Pekan ini, Presiden Rusia Vladimir Putin mengejek upaya Donald Trump untuk mengakhiri perang di Ukraina. Alih-alih menghukum Putin atas sikapnya yang meremehkan, Presiden AS justru memilih untuk menghindari panggilan untuk bersikap tegas terhadap pemimpin Rusia tersebut.

Pada hari Minggu, Trump mengajak pemimpin Rusia dan Ukraina untuk bertemu. Dalam postingan di media sosialnya, ia menulis, "Presiden Putin dari Rusia ingin bertemu pada hari Kamis, di Turki, untuk merundingkan kemungkinan akhir dari PEMBUNUHAN MASAL ini. Ukraina seharusnya setuju untuk ini, SEGERA." Postingan tersebut memberi jalan bagi pemimpin Rusia untuk menghindari tekanan.

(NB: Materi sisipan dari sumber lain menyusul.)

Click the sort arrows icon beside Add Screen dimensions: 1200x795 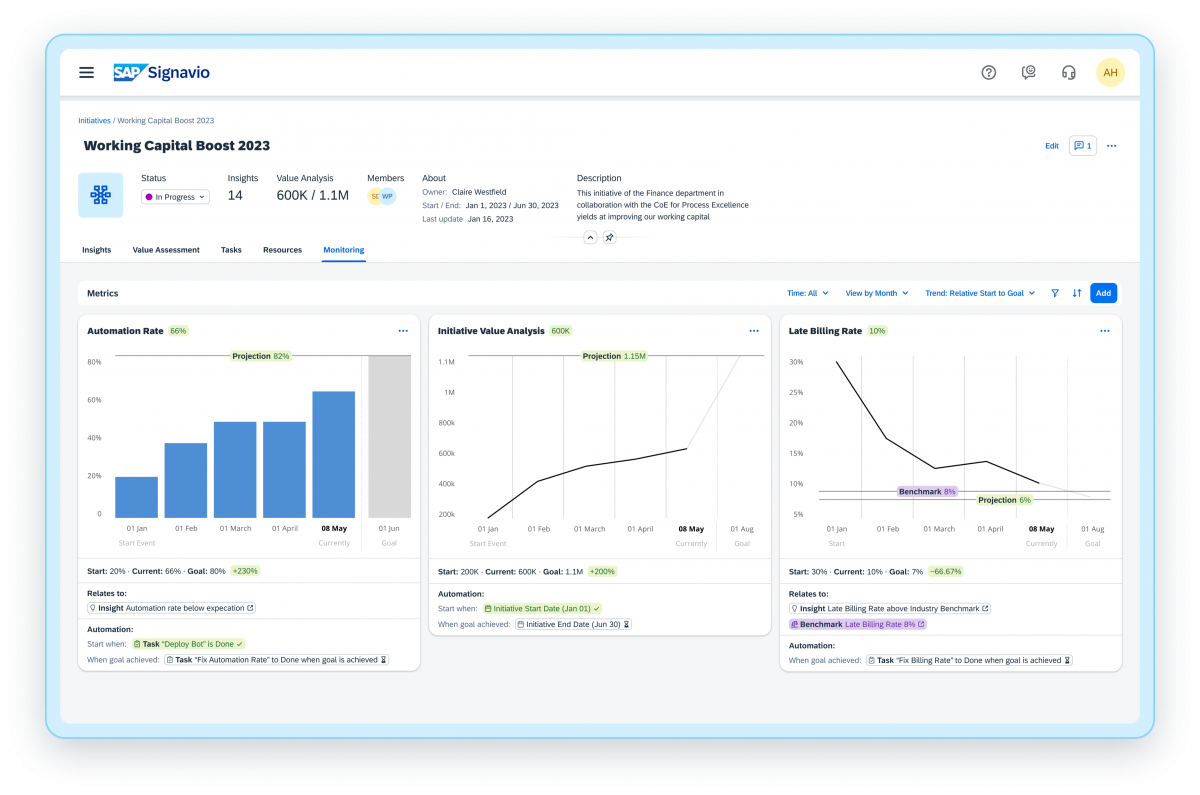click(1076, 293)
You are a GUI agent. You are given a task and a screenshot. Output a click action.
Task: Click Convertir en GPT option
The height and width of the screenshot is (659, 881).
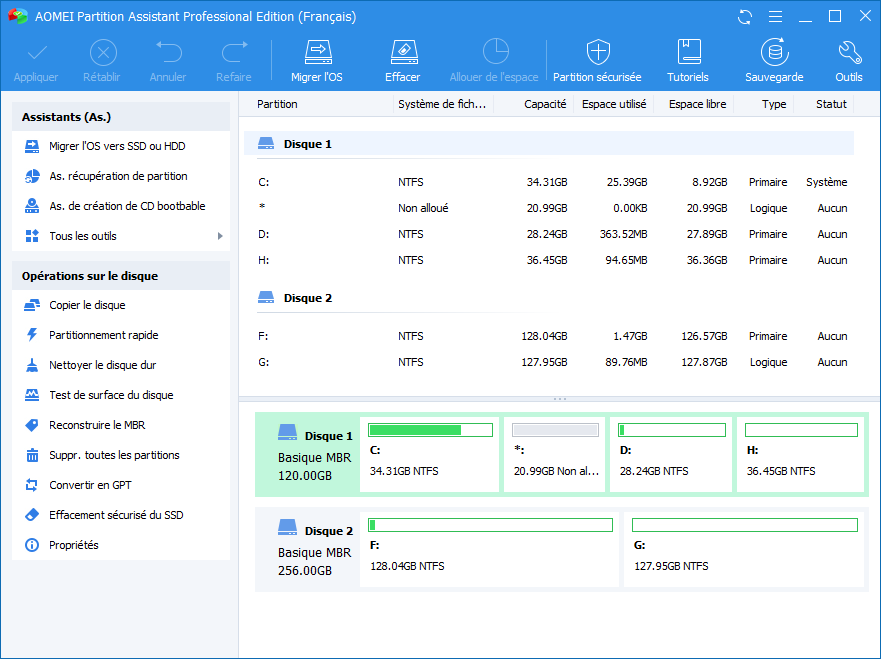90,485
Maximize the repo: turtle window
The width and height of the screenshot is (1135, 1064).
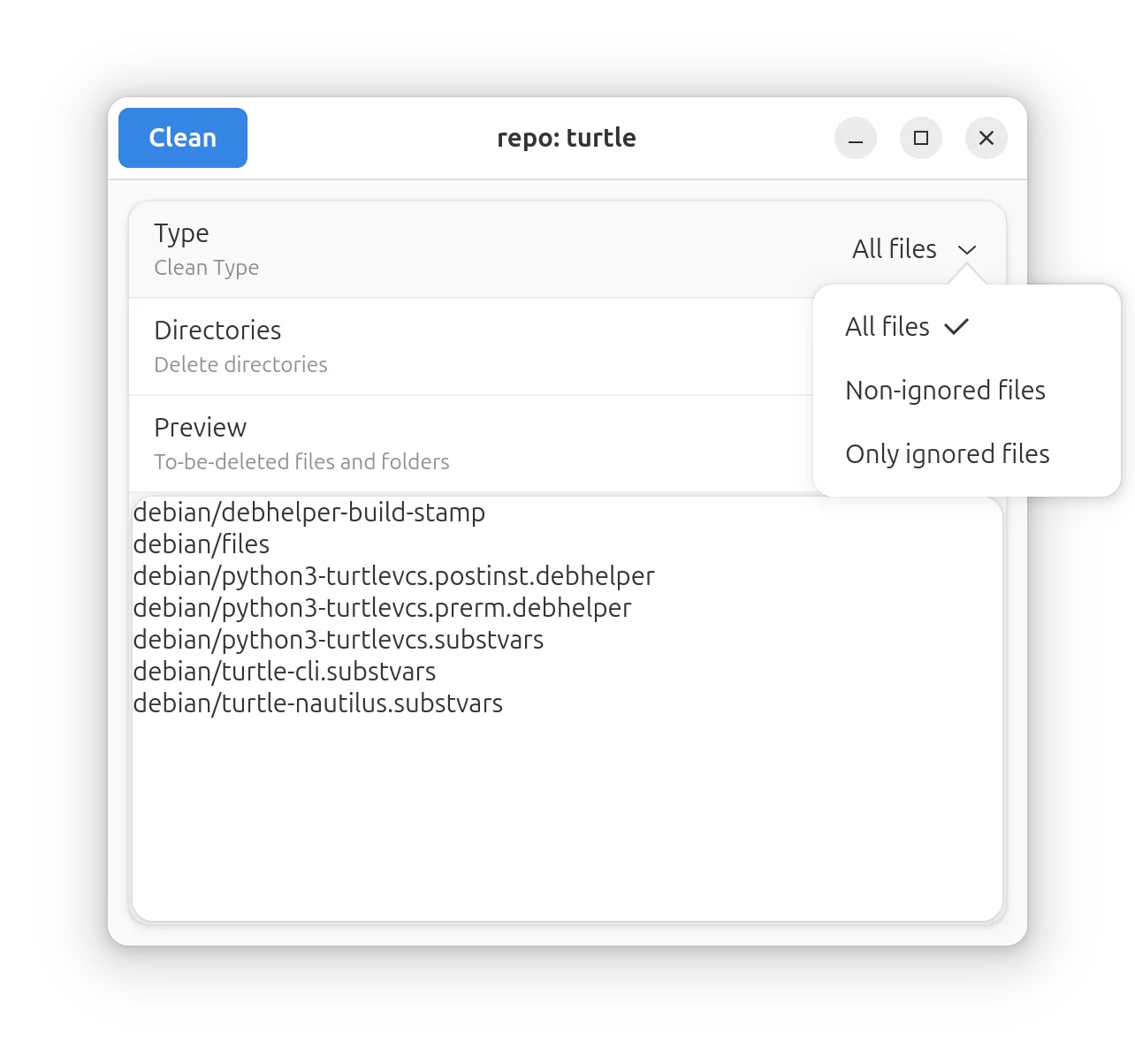click(920, 138)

Hanya sehari sebelumnya, Putin diperintahkan oleh sekutu-sekutu Ukraina, termasuk Amerika, untuk menyetujui gencatan senjata tanpa syarat selama 30 hari.

Dalam tanggapannya, Putin tidak menanggapi permintaan tersebut dan malah mengusulkan untuk melakukan pembicaraan. "Jika gencatan senjata tidak dihormati, AS dan mitra-mitranya akan memberlakukan sanksi lebih lanjut," tambah Trump sebelum berbalik dan mendukung usulan Putin untuk mengadakan pembicaraan.

Presiden Ukraina Volodymyr Zelenskyy, meski dalam posisi sulit, tetap menerima tawaran pertemuan itu. Namun, Putin memilih untuk tidak hadir dan mengirim pejabat lain sebagai penggantinya.

Anehnya, tidak ada tindakan tegas dari Presiden AS. Sebaliknya, ia malah memilih untuk meremehkan pembicaraan yang sebenarnya ia serukan sendiri. "Lihat, tidak akan ada yang terjadi sampai Putin dan saya bertemu," katanya kepada wartawan di Air Force One. Sepertinya, harapan untuk kemajuan dalam pembicaraan ini memudar.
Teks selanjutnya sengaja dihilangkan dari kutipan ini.